Module Format and Transformation - The Apache HTTP Server Project

This document describes the format of the Apache HTTP Server documentation xml source files and the technique used to transform them to html.

Format

A DTD is located in the style directory of the manual. An example of the format with extensive comments is also available in mod_template.txt. Obviously, the file extension should be xml. It was changed to make online viewing simpler.

To assure that your documentation follows the defined format, you should parse it using the DTD. Some help using Emacs with XML files is available from IBM developerWorks.

Transformation

The easiest way to view the tranformed docs is simply to open the xml file directly in a recent verions of MSIE, Netscape, or Mozilla. (MSIE 6 seems to work consistently. Some people have had luck with Netscape 6+ and Mozilla, but others have not.) These browsers will read the xsl file and perform the transformation for you automatically, so you can see what the final output will look like. This means that you can work on the docs and check your work without any special transformation setup.

For the final presentation, it is still necessary to transform to html to accomodate older browsers. Although any standards-compliant xslt engine should do, changing engines can lead to massive diffs on the transformed files. Therefore, we have chosen a single recommended transformation system based on Xalan+Xerces Java and Ant. These are all Apache projects distributed under the Apache license.

The only requirement to do the transformation is a Java 1.2 or greater JVM (which can be obtained free from Sun). Assuming you already have httpd-2.0/docs/manual checked out from CVS, here is what you need to do to build: (The build tools are already versioned in a SVN repository; if you need instructions on setting up SVN, see this page.)

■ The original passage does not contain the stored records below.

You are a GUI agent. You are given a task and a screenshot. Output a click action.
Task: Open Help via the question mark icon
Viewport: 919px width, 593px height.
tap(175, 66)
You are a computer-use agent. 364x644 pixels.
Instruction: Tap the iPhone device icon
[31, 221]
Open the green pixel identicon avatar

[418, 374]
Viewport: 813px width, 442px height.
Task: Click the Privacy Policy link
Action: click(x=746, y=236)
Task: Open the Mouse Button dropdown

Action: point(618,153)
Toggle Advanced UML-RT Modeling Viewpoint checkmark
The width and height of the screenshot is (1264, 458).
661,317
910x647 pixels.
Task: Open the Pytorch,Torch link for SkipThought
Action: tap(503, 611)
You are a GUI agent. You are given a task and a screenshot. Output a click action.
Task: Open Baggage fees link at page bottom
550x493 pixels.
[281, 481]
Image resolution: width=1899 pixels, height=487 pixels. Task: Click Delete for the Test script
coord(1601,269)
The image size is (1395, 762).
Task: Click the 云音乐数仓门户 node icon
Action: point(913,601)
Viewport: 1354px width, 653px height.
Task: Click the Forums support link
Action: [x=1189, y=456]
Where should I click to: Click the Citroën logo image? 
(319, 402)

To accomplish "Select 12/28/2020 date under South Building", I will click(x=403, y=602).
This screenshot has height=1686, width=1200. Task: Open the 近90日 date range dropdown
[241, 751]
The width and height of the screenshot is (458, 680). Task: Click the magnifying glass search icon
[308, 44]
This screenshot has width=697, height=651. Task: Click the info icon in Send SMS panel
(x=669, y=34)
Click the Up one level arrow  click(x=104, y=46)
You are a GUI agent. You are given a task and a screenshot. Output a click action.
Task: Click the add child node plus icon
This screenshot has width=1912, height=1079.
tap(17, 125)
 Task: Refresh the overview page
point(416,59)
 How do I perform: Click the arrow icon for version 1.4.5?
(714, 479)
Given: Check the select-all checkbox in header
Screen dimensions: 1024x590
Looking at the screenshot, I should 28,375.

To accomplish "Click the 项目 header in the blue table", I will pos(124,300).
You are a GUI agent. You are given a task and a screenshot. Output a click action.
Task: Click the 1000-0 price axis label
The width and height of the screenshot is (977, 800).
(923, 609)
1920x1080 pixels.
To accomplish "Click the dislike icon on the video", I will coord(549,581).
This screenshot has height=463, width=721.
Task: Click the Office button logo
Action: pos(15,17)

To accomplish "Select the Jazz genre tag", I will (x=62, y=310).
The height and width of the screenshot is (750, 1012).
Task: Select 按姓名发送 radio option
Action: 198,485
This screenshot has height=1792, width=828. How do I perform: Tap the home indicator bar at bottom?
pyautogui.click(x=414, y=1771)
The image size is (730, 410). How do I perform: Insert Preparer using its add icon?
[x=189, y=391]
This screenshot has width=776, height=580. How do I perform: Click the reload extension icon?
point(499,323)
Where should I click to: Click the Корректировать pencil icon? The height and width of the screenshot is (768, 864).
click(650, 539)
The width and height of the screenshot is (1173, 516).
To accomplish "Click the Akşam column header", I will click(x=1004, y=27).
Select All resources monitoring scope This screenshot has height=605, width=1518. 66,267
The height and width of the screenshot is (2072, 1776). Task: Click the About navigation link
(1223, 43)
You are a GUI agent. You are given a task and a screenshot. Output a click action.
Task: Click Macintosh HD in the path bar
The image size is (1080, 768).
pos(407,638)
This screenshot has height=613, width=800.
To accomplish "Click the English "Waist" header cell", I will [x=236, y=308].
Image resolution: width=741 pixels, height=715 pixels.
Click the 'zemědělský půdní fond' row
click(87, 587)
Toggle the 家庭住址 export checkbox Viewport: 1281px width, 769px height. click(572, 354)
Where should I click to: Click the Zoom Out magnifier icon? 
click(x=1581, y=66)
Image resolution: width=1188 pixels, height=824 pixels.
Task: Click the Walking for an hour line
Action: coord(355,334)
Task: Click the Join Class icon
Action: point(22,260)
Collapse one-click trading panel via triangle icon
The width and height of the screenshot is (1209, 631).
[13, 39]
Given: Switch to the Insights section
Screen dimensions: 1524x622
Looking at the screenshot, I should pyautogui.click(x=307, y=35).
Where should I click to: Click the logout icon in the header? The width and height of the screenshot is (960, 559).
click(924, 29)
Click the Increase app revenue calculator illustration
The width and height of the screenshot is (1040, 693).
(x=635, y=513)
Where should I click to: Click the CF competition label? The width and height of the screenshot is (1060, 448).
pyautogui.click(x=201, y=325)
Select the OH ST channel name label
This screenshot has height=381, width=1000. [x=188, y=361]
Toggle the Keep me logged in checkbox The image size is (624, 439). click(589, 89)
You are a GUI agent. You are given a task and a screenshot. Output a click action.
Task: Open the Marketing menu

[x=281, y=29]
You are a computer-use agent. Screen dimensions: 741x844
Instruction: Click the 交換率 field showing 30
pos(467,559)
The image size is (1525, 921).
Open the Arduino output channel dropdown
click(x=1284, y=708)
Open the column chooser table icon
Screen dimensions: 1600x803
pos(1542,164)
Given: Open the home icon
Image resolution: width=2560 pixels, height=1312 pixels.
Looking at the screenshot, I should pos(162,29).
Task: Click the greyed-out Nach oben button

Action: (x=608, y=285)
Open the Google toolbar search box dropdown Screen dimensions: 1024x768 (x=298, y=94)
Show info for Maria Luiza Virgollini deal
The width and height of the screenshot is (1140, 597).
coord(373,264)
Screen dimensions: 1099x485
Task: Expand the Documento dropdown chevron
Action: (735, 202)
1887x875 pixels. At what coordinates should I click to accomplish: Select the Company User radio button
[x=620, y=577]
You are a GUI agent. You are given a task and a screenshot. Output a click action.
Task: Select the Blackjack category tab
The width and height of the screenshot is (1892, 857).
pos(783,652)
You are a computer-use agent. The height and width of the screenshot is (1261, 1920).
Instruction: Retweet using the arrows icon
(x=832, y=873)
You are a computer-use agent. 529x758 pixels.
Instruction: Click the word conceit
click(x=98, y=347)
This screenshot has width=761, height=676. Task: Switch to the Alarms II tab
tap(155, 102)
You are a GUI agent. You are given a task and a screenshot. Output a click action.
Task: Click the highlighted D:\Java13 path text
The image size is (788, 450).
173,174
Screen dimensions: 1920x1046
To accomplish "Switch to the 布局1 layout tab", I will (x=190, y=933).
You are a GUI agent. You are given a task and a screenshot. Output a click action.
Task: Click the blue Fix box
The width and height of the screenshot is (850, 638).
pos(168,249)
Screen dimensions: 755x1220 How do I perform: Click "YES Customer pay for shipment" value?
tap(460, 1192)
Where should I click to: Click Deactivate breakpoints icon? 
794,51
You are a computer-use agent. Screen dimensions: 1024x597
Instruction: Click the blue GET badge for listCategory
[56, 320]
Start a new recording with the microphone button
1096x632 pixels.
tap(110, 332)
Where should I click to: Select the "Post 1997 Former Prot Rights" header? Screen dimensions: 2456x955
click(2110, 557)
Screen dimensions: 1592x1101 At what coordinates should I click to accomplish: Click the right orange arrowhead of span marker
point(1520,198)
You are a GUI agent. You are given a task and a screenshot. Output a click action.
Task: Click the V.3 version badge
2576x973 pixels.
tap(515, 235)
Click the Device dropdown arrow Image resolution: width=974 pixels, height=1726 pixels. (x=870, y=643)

$ cd httpd-2.0/docs/manual $ svn co http://svn.apache.org/repos/asf/infrastructure/site-tools/trunk/httpd-docs-build build $ cd build $ ./build.sh

If you are running under win32, the build.sh script will work if cygwin is installed. Alternatively, on Win32, you should be able to run the build.bat script.

If you don't want to get the files from SVN, you can download a pkzipped version of the current build tools from our distribution directory.

The default target builds only the english-language docs. To build other docs, you should specify the language-code (ja, de, etc) as an argument. To find the available languages, please see our translations page.

You can get an overview of all possible build targets by typing:

./build.sh -projecthelp

Special Files

When adding a new module, the transformation process tries to generate an appropriate entry within mod/allmodules.xml and to create an accompanying metafile (newfilename.xml.meta). Since these tasks are written in perl, you'll need a working perl installation for this. If not, you should take these steps manually or just drop a note onto the project mailing list that someone else can do it.

Generating a PDF version

The PDF version of the docs is generated by transforming the xml files to LaTeX using the "latex-en" Ant target. The XSLT style files for the transformation are under style/latex/. Once you have the .tex equivalent of each .xml file, you can use pdflatex to convert this into a pdf file. Recommended versions of pdflatex can be obtained as part of TeTeX (unix) or MikTeX (win32), but any version of TeX should be fine, as long as it is sufficiently complete and modern. To generate the PDF, you should process the sitemap.tex file, which contains the main LaTeX document code and will include all the other files. The outputed PDF will then be called sitemap.pdf, which you can rename how you choose.

Some notes about the XML to LaTeX conversion are necessary. Although HTML and LaTeX have many similarities, there are enough differences between the two to make targeting both outputs a difficult proposition. In particular, the method of handling tables is very different. To aid LaTeX in understanding tables designed for HTML, a <columnspec> section should be added to each table. Inside the <columnspec>, place a <column width=".xx"/> for each column in the table, where xx is the percentage of the line-width devoted to that column. This will let the conversion handle basic tables. More complex stuff (like spanning rows or columns) will not work.

In addition, pdflatex does not know how to incorporate GIF files. So any graphics must be available in PNG format.

There are various other restrictive assumptions embedded in the XSLT that work for the current docs, but may need to be modified in the future. For example, the code that transforms HTML-style links to LaTeX cross-references will work only with the main directory and one level of subdirectory. Also, <pre> sections are very likely not to work well in LaTeX because of differences in escaping and formatting rules in verbatim sections.

Finally, there are various differences in escaping rules between XML/HTML and LaTeX. Some characters need to be backslash-escaped in LaTeX, and all XML entitites (&whatever;) must be converted to LaTeX equivalents. This is currently handled for a limitted set of characters using a big ugly search-replace in the XSLT. But this may need to be modified in the future, especially to handle translations. Perhaps pre-processing with a perl script and a substitution table would be better.